> **WHAT TO DO**
A word-for-word transcript of the closing lines is required: from the one with "Open the 地图 insert icon" through the final line of the data.

> **RECORD SET**
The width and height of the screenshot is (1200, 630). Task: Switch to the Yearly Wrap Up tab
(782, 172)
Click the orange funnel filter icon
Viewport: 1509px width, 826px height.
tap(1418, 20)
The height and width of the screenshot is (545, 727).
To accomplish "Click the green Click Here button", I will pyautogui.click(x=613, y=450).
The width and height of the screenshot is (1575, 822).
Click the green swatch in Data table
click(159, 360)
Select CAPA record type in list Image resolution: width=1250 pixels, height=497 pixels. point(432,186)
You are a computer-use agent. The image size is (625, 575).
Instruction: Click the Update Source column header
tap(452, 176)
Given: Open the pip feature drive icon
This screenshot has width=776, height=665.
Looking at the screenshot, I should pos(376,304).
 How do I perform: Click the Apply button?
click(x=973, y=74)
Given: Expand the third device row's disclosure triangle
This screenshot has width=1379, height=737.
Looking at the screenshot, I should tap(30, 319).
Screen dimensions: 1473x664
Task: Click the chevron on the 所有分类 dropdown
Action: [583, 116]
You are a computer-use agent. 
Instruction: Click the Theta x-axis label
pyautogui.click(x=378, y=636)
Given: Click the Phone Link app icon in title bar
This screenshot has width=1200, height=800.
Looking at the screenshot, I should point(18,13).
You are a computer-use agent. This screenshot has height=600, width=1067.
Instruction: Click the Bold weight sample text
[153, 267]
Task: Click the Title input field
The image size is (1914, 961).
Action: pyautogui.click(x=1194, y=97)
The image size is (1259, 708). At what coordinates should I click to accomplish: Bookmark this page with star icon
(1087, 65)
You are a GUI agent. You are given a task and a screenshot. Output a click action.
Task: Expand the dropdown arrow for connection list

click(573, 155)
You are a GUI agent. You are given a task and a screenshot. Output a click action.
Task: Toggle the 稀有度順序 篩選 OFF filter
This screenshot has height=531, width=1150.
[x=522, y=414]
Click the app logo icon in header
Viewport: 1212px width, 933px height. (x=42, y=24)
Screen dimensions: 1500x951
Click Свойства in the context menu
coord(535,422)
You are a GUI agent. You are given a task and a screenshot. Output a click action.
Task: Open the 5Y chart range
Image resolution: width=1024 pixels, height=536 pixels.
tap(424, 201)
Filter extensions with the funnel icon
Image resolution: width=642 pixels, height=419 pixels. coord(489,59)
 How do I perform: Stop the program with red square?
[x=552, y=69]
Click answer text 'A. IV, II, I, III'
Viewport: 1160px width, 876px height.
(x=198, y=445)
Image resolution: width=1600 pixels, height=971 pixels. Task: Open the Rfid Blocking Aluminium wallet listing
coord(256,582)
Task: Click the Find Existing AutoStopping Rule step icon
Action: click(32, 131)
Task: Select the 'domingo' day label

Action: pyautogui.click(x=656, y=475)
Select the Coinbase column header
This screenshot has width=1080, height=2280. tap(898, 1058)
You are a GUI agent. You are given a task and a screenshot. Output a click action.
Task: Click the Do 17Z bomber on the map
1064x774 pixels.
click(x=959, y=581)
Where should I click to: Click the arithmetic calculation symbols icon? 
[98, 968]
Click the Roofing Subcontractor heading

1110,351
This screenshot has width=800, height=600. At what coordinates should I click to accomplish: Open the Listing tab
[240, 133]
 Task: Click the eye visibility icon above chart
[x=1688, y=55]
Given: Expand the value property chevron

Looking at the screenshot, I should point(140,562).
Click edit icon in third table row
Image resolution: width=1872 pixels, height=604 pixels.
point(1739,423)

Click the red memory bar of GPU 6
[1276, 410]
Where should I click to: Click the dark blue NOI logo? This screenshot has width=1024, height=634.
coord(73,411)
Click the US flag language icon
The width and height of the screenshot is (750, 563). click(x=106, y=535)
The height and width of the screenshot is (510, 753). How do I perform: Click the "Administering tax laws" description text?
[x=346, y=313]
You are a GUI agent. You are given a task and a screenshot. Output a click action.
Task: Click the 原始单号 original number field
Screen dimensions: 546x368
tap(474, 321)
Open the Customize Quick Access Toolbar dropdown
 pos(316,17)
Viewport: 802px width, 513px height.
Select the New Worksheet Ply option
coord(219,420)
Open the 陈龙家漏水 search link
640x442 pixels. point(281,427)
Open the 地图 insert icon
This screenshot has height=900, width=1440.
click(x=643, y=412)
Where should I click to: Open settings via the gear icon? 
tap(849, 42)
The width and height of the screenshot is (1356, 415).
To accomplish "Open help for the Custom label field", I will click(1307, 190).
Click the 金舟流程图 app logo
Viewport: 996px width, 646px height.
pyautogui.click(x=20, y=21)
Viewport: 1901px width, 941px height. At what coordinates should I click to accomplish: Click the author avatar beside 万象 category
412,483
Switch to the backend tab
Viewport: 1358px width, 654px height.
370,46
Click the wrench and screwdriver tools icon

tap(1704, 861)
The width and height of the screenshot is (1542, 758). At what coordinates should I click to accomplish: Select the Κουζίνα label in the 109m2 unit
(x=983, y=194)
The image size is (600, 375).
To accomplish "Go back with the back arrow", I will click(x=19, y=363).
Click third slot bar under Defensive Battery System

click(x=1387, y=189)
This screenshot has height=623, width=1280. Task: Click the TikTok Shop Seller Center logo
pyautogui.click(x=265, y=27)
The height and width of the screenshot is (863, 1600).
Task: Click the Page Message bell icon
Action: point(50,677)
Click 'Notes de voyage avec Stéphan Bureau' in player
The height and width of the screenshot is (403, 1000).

> **TASK SOLUTION**
Open the 地图 insert icon
This screenshot has height=900, width=1440.
click(x=643, y=412)
Where should I click to: Open settings via the gear icon? 
tap(849, 42)
The width and height of the screenshot is (1356, 415).
To accomplish "Open help for the Custom label field", I will click(1307, 190).
Click the 金舟流程图 app logo
Viewport: 996px width, 646px height.
pyautogui.click(x=20, y=21)
Viewport: 1901px width, 941px height. At what coordinates should I click to accomplish: Click the author avatar beside 万象 category
412,483
Switch to the backend tab
Viewport: 1358px width, 654px height.
370,46
Click the wrench and screwdriver tools icon

tap(1704, 861)
The width and height of the screenshot is (1542, 758). At what coordinates should I click to accomplish: Select the Κουζίνα label in the 109m2 unit
(x=983, y=194)
The image size is (600, 375).
To accomplish "Go back with the back arrow", I will click(x=19, y=363).
Click third slot bar under Defensive Battery System

click(x=1387, y=189)
This screenshot has height=623, width=1280. Task: Click the TikTok Shop Seller Center logo
pyautogui.click(x=265, y=27)
The height and width of the screenshot is (863, 1600).
Task: Click the Page Message bell icon
Action: point(50,677)
Click 'Notes de voyage avec Stéphan Bureau' in player
The height and width of the screenshot is (403, 1000).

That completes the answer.